SUPPLIED PASSAGE:
- - -
He said, “Maintaining that rating is such a positive statement for the City, to withstand this economic downturn this entire nation is facing, it is again a testament to your prudent decision making. Anything under 2% is hard to believe.”

Closing will take place in 30-days after approval by the Texas Attorney General’s office.

City park receives donations

The Navasota Noon Lions Club, the Navasota Evening Lions Club and the Navasota Kiwanis Club presented City of Navasota Facilities Manager Dominique Lowery with donations for the purchase of playground equipment at a local city park. The two Lions Club organizations donated $2,500 each and the Navasota Kiwanis donated $500.

Stafford said, “These folks were very generous in assisting our Parks Department. We’re very excited that these folks donated money for our playground equipment at Mockingbird Park.”

Ag/Open zoning complete

After a public hearing with no comments against, council approved Planning and Zoning’s (P&Z) recommendation to rezone the last of the Agriculture/Open Space Districts identified in the City of Navasota’s 2015-2025 Comprehensive Plan.

The nine parcels of land totaling 208.4 acres are located in the northwest quadrant of the city in the Cemetery Hill area. Five parcels were rezoned to R-1C, two-acre single dwelling residential lots, one parcel to R-1B, single dwelling quarter acre lots with the final three rezoned R-3 to encourage multi-dwelling residential development.

According to Community Development Specialist Lupe Diosdado, P&Z has rezoned 1,135.64 acres of A/O land since they began September 2018.

Councilman Bernie Gessner, the owner of 7.8 acres and relative of the owner of the neighboring 1-acre, recused himself from both the public hearing and voting on the item.
- - -
SOURCE MATERIAL:
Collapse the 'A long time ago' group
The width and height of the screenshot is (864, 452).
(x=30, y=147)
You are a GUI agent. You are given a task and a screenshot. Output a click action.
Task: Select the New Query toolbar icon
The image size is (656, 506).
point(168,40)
- - -
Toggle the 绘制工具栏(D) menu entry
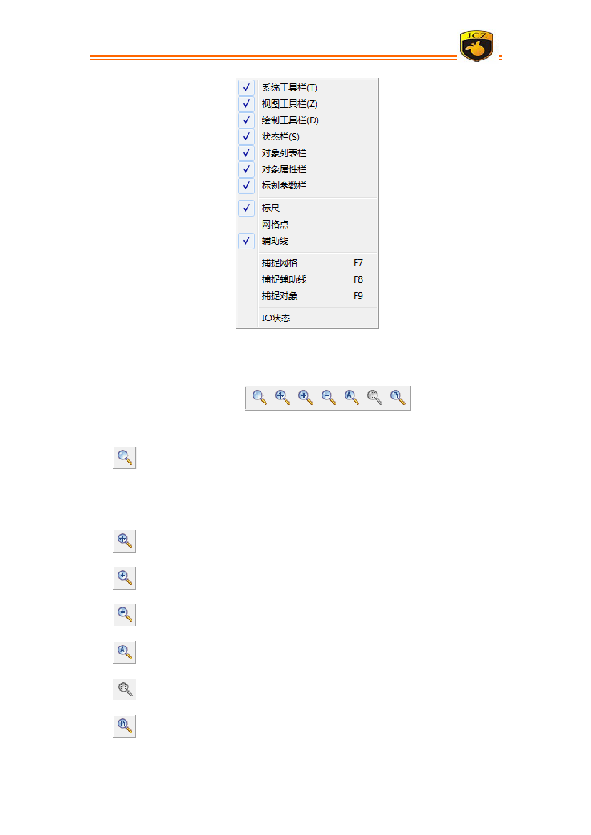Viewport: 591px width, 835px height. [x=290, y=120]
- - -
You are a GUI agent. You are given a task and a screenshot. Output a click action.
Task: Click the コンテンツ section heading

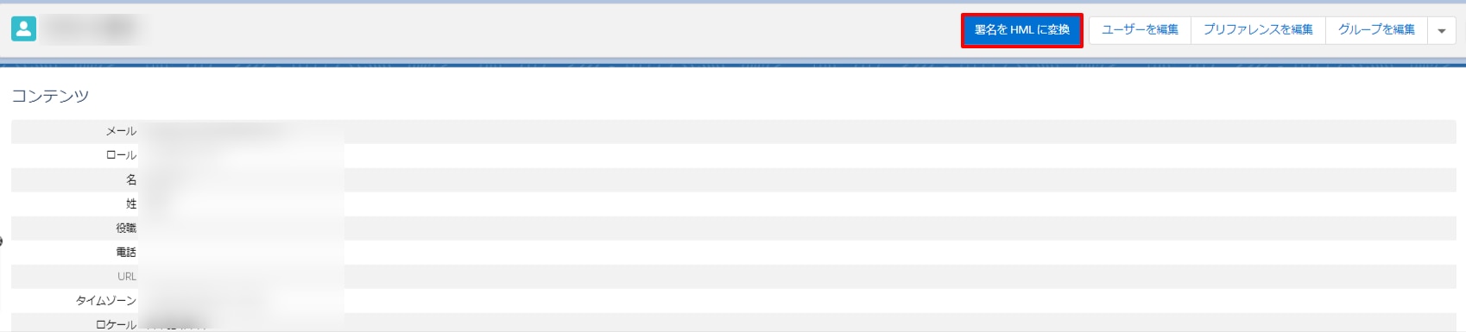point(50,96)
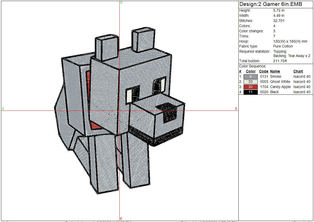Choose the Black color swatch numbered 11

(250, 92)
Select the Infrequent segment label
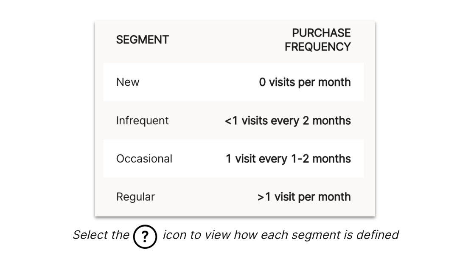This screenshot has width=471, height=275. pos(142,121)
- - -
TASK ITEM A:
Answer these from the Navasota council report, one answer a line:
(i) How much did each of the two Lions Club organizations donate?
(ii) How many acres did the nine rezoned parcels total?
(iii) How long after approval by the Texas Attorney General's office will closing take place?
TASK ITEM B: From the Navasota council report, extract the stretch from "The nine parcels" through "began September 2018.".
The three blocks of material are separate from the Navasota council report.

RESPONSE BOX A:
(i) $2,500 each
(ii) 208.4 acres
(iii) 30 days

RESPONSE BOX B:
The nine parcels of land totaling 208.4 acres are located in the northwest quadrant of the city in the Cemetery Hill area. Five parcels were rezoned to R-1C, two-acre single dwelling residential lots, one parcel to R-1B, single dwelling quarter acre lots with the final three rezoned R-3 to encourage multi-dwelling residential development.

According to Community Development Specialist Lupe Diosdado, P&Z has rezoned 1,135.64 acres of A/O land since they began September 2018.